In the previous session we were trying to experiment some ideas of how to architecture the core photo upload feature of our site. We thought we had some good ideas and ready to roll. But apparently after Avi woke up in the morning he thought of something even BETTER. In this session we went on to implement the improved version.

As a reminder here is the previous version of our architecture. This feature is for photo upload:

Avi pointed out that there were several things he didn’t like about this architecture. The most outstanding issue is the resize process. In this setup, every image being uploaded are automatically resized to a pre-determined set of images and stored. Resizing images are resource intensive and most of the time the resized version won’t be consumed by clients until later or from another API endpoint. So what’s the point of clogging the system with resize at the moment of upload?

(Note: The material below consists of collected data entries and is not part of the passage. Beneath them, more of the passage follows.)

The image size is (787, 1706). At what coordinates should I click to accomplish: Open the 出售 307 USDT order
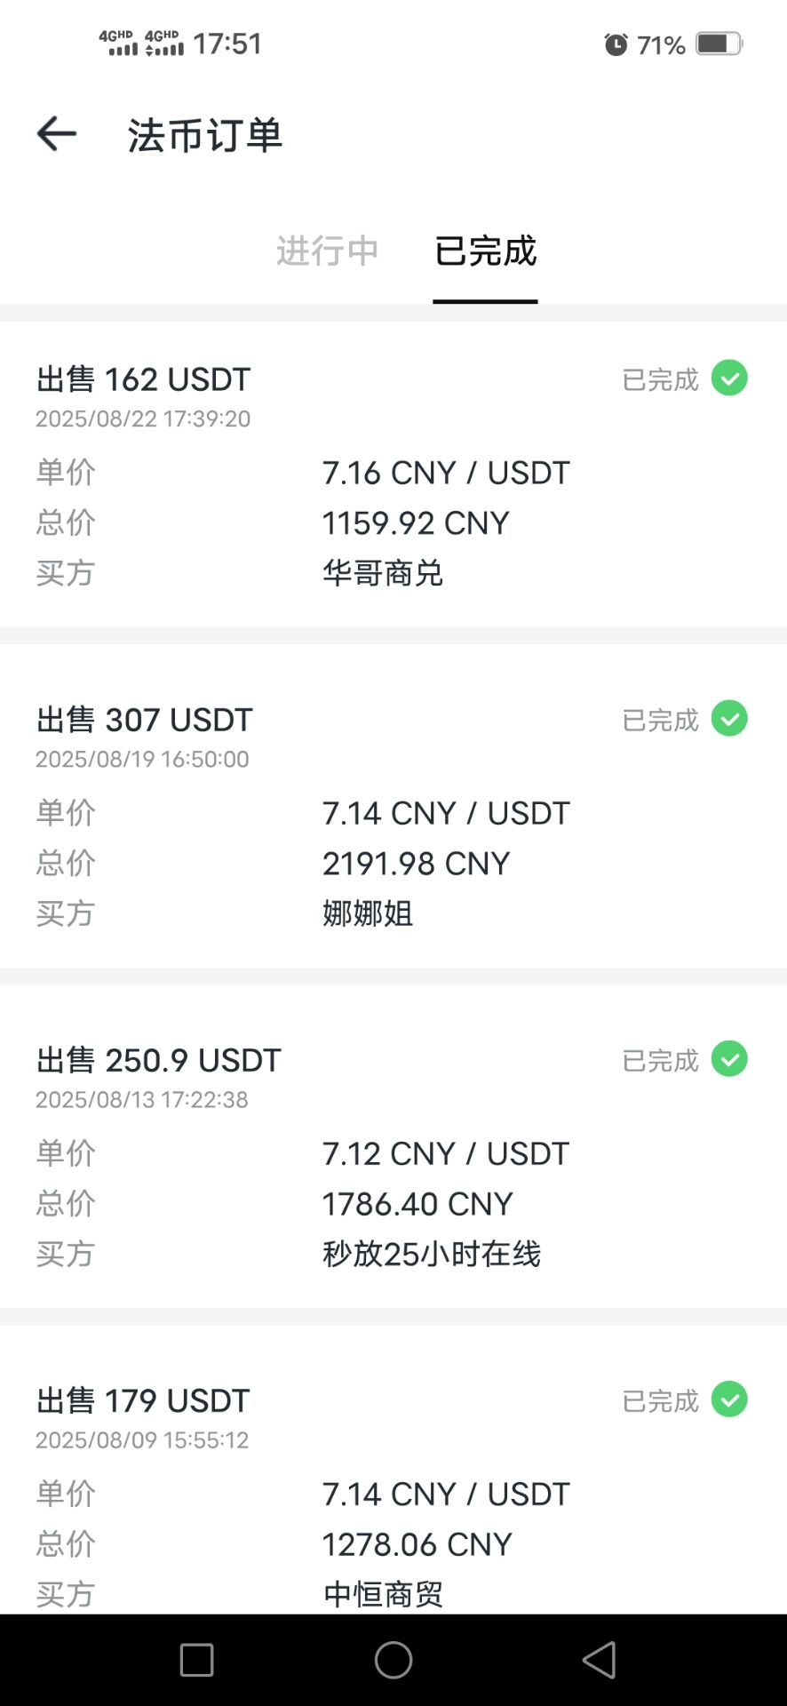click(145, 720)
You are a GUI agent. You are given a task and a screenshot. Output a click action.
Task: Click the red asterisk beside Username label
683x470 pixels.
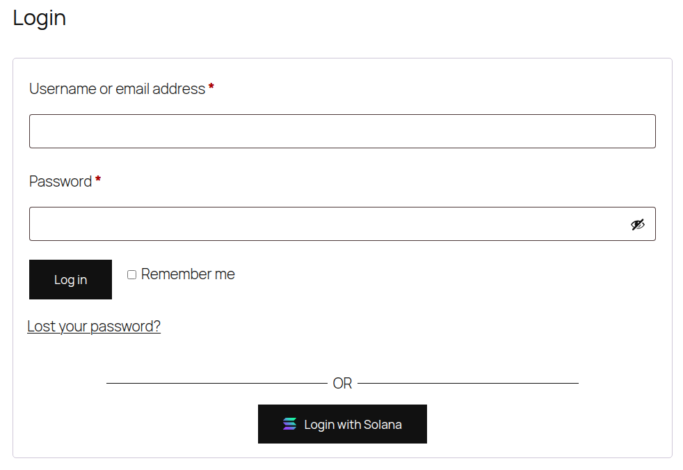click(x=211, y=88)
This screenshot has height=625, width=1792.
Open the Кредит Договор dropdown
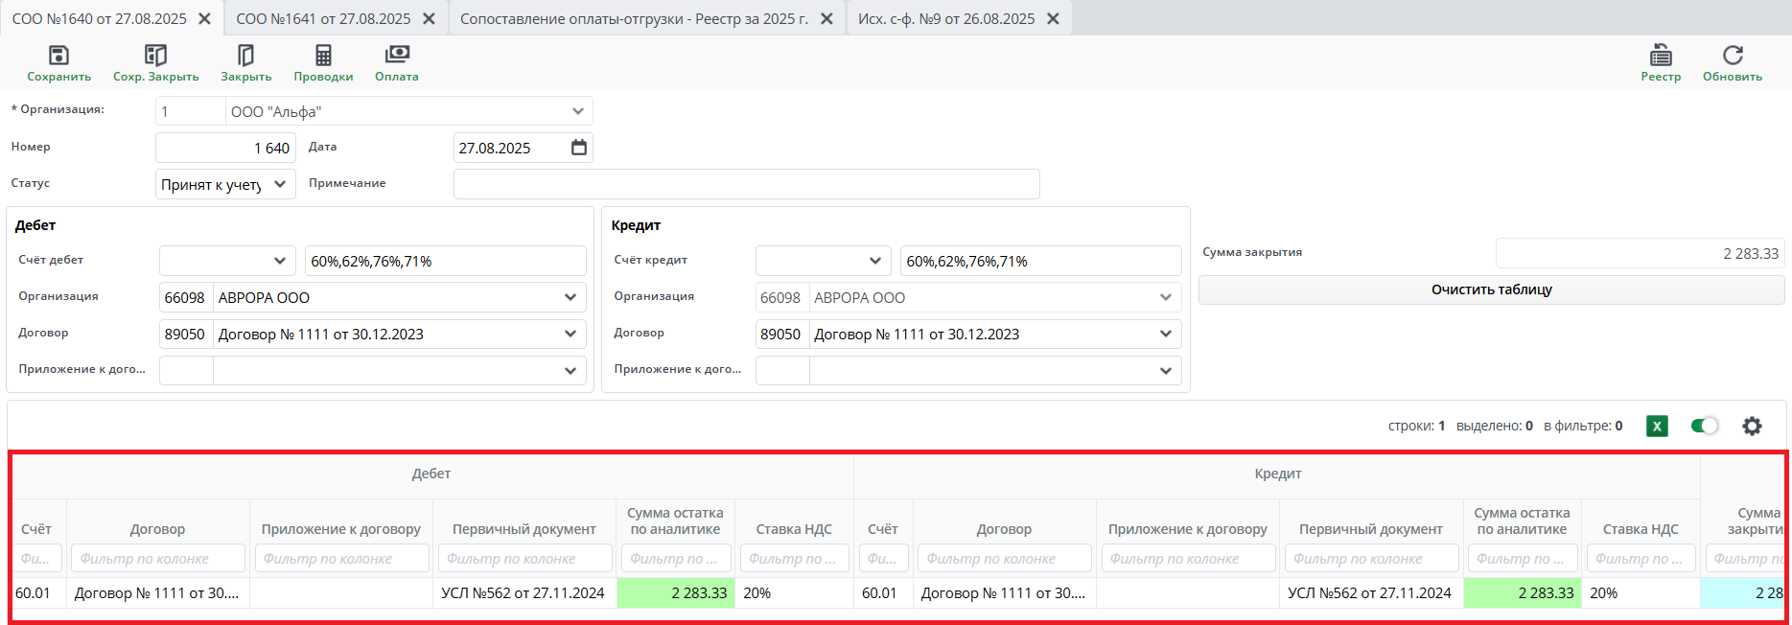click(x=1165, y=335)
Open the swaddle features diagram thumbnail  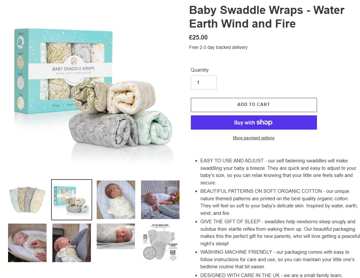click(x=160, y=243)
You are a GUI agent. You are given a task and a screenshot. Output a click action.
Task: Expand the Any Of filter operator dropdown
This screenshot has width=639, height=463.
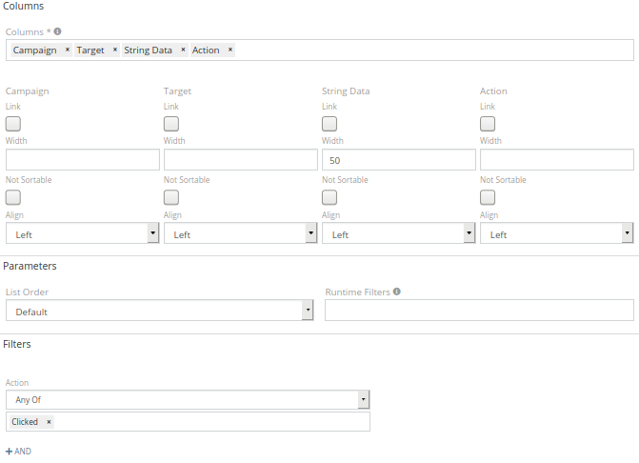[x=188, y=400]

So, we have an improved V2.

The solution is on-demand photo resizing. In the architecture above, client uploads an image we we store this image in S3. At the same time we trigger a lambda function that calls our API cluster and persist image url in our RDS server, at this point there is no resize AT ALL. The resize happens when the client actually REQUEST for a certain size of the images, this request would come in at an AWS API Gateway, then we triggers another lambda function. At this point we only have the original size. The lambda would check if we have that particular size available, and do one of two things:

1) If the requested image size IS NOT available, do the resize NOW, store it in S3 and return the response to client.

2) If the requested image size IS available, simply return the image location and DO NOT do resize.

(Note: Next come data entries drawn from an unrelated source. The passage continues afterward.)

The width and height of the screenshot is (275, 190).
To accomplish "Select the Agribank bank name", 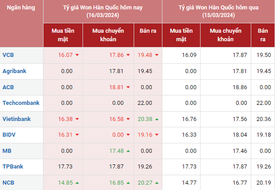I will 15,71.
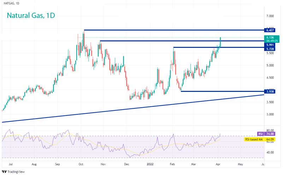Screen dimensions: 283x176
Task: Click the RSI value 74.00 tag
Action: pyautogui.click(x=271, y=134)
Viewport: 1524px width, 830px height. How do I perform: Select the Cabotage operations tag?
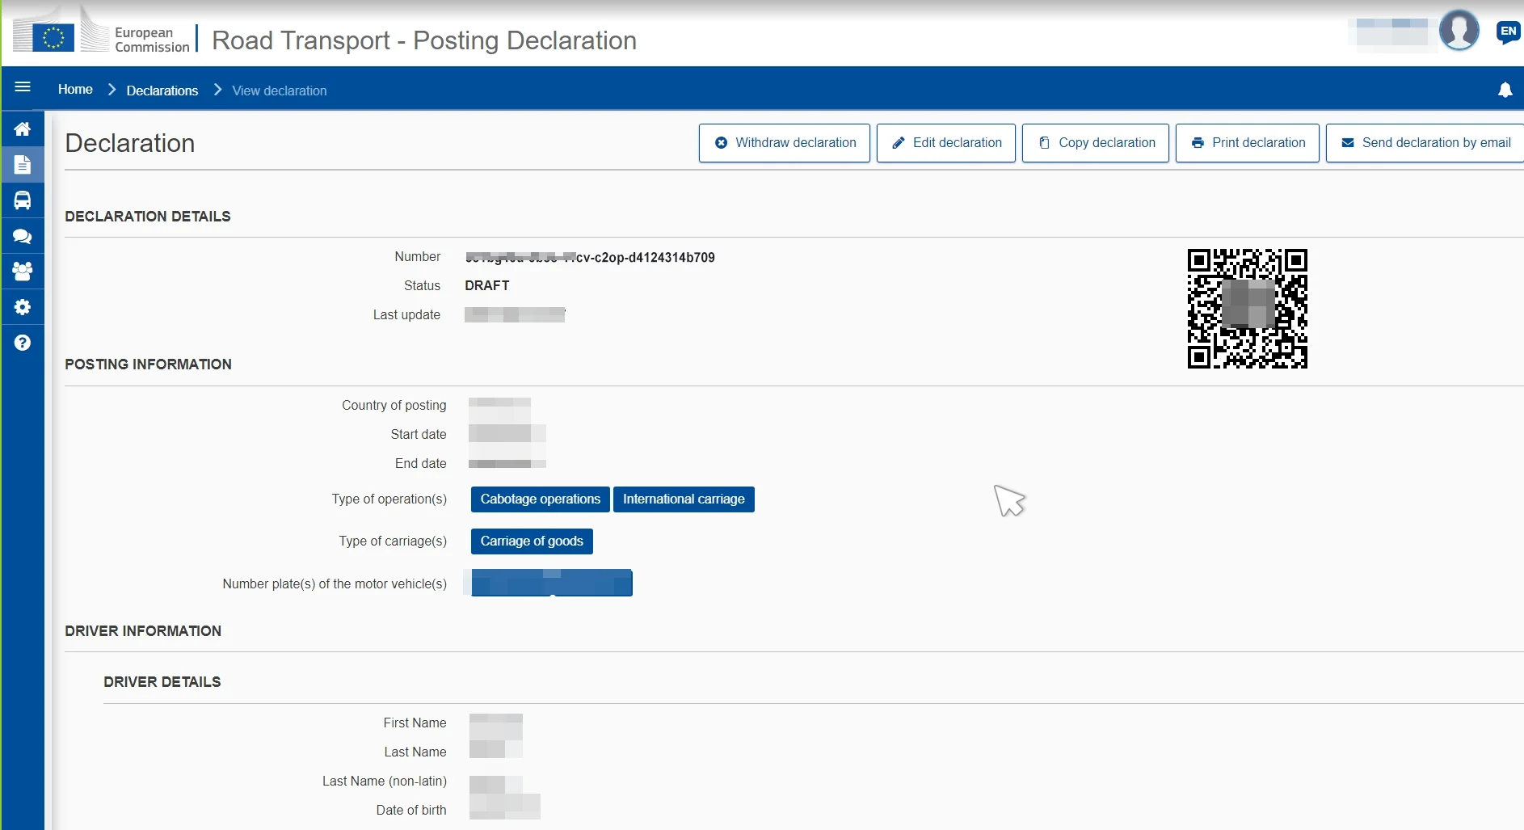point(541,499)
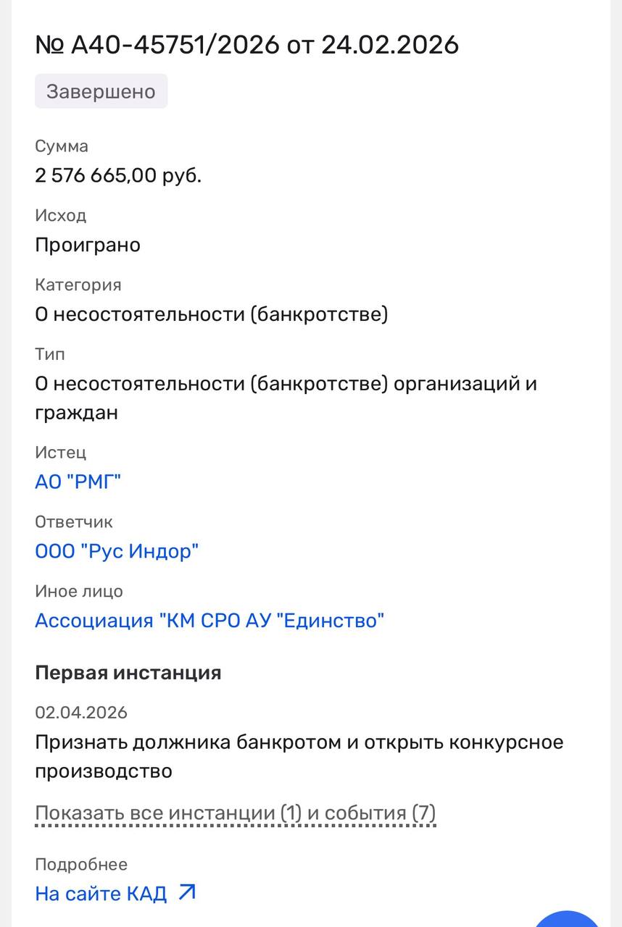Follow the "На сайте КАД" link
The image size is (622, 927).
[101, 893]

We would then cache the image url with a 301 redirect rule so that once the client have requested the image once it would never actually trigger this lambda function again.

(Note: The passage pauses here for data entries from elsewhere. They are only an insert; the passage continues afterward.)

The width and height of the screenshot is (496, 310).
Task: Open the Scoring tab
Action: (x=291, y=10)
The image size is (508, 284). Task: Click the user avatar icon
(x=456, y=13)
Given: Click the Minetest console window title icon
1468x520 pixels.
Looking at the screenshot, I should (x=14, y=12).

The biggest advantage of this architecture:

  • The initial upload process will be MUCH faster and much less resource intensive, since we don’t do resize here and simply store in S3.
  • The resize happens on demand, client can get ANY size they want without change in server code. Also resources are only consumed when a particular size of image is being explicitly requested by client.
  • The lambda function/resize only gets triggered ONCE. The resized image url will then be cached with 301 redirect and which makes sure any subsequent request for same image with same size will have no performance hit at all.

We started with this implementation last night and will continue in the next few sessions. Here is the Code.

One complication with our current approach is that we use Node Sharp to resize image. Sharp needs to compile a native extension to work and in order to deploy sharp with lambda function, we’ll need to compile in a Linux env instead of our Mac env. We’re planning to solve this by using Docker and Terraform in the next few sessions.